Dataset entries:
=== Section Start ===

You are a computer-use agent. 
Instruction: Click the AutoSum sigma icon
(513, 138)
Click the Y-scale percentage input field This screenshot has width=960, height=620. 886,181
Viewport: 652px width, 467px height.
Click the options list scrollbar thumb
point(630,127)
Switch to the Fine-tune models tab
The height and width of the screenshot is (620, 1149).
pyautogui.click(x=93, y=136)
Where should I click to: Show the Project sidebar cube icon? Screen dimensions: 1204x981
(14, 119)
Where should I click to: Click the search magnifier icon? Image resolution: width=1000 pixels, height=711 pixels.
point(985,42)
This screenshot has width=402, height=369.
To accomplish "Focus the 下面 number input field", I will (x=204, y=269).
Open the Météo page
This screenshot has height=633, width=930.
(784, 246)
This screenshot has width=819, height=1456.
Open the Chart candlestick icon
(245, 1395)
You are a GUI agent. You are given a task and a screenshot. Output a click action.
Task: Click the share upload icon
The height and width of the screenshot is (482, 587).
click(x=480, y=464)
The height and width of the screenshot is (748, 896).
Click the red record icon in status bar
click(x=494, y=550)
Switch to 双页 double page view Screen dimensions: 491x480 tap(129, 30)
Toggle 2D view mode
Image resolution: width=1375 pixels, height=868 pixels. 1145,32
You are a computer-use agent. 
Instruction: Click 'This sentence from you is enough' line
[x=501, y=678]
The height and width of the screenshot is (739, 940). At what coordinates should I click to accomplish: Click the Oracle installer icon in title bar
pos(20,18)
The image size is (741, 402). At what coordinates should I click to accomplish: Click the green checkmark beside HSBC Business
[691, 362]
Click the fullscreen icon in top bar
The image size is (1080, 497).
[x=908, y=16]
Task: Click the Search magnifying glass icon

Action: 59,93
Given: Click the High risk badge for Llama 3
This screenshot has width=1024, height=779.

=== Section End ===

Only the lines from the one containing "Instruction: Click 'This" through the final line of the data belong in the answer, repeated exactly.

Instruction: Click 'This sentence from you is enough' line
[x=501, y=678]
The height and width of the screenshot is (739, 940). At what coordinates should I click to accomplish: Click the Oracle installer icon in title bar
pos(20,18)
The image size is (741, 402). At what coordinates should I click to accomplish: Click the green checkmark beside HSBC Business
[691, 362]
Click the fullscreen icon in top bar
The image size is (1080, 497).
[x=908, y=16]
Task: Click the Search magnifying glass icon

Action: 59,93
Given: Click the High risk badge for Llama 3
This screenshot has width=1024, height=779.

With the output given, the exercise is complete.